Camilere şefkat kutusu kurulmalı
Ziyaretinde camilerin medeniyet merkezi haline getirilmesi gerektiğini de söyleyen Şenocak, çocukların ve gençlerin camileri çekilmesi için her camide “şefkat kutuları” kurulması gerektiğini söyledi. Yaz Kur’ân kurslarına 28 Şubat’ta getirilen 12 yaş sınırlamasının kaldırılması için çalışmalar yapıldığını, hiç değilse bunun önümüzdeki yaz dönemine yetiştirilmesini gerektiğini söyleyen Şenoacak, “Nasıl çocuklar baleye, spora gidebiliyorsa Kur’ân öğretmek içinde camilere, yaz Kur’ân kurslarına gidebilmelidir” dedi.
Yaşanan manevî tahribatı önlemek için din görevlerine görev düşüyor
“Milleti ayakta tutan cemaatlerdir” diyen Lütfü Şenoacak, cemaatlerin yaptıkları hizmetlerin takdir ve teşvik edilmesi gerektiğini dile getirdi. Yetkisiz kişilerin televizyonlarda dinî program yapmaması gerektiğini vurgulayan Şenoacak, toplumda yaşanan manevî tahribatın önlenmesi gerektiğini, bunu da önlemek için din görevlilerine büyük görevler düştüğünü hiç kimsenin bu konuda nemelazımcı olamayacağını söyledi.
İlköğretim ve liselerde okutulan din dersi ve ahlâk bilgisi dersinin branşı olan ehil ve yetkili kişilerce verilmesini gerektiğini söyleyen Şenocak, eğer derslere girecek yeteri kadar branş öğretmeni yoksa Millî Eğitim Bakanlığı’nın Diyanet İşleri Başkanlığı ile protokol yapıp, ilahiyat mezunu din görevlilerinin derslere girmesinin sağlanması gerektiğini söyledi.

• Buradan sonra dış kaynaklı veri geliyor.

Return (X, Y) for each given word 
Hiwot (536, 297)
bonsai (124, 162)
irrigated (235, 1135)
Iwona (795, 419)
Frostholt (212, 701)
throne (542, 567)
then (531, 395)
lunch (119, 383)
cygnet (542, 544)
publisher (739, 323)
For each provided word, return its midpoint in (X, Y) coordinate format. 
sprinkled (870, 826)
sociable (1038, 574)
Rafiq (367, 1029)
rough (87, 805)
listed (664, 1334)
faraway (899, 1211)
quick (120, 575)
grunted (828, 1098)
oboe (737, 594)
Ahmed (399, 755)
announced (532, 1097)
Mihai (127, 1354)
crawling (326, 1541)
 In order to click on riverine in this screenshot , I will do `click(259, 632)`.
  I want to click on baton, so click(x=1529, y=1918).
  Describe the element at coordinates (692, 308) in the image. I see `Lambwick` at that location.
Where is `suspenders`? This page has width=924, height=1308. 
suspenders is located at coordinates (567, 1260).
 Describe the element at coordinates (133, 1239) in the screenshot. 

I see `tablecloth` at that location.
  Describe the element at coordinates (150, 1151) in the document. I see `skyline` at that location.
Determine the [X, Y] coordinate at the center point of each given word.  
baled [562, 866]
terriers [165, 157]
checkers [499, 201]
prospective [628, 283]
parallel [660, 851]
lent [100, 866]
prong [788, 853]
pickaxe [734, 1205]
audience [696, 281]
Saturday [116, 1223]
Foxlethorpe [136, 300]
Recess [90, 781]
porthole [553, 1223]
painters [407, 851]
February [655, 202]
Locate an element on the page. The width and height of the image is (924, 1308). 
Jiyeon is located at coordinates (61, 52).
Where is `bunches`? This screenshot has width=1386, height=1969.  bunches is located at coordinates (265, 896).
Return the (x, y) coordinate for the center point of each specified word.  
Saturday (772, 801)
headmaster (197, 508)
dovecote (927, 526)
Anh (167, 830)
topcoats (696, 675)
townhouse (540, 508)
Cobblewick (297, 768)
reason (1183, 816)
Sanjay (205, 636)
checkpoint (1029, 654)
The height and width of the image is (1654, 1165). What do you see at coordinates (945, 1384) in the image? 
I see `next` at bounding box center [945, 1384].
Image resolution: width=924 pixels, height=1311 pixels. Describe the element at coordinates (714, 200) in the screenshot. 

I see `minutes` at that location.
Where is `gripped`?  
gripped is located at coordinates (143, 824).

Sendika olarak cemaate ve imamlara yönelik seminerler düzenlediklerini de söyleyen Şenoacak, din görevlilerine yönelik Arapça kursları düzenleyeceklerini, bu çalışmalardaki amaçlarının ise din görevlileri ile toplumu bütünleştirmek olduğunu sözlerine ekledi.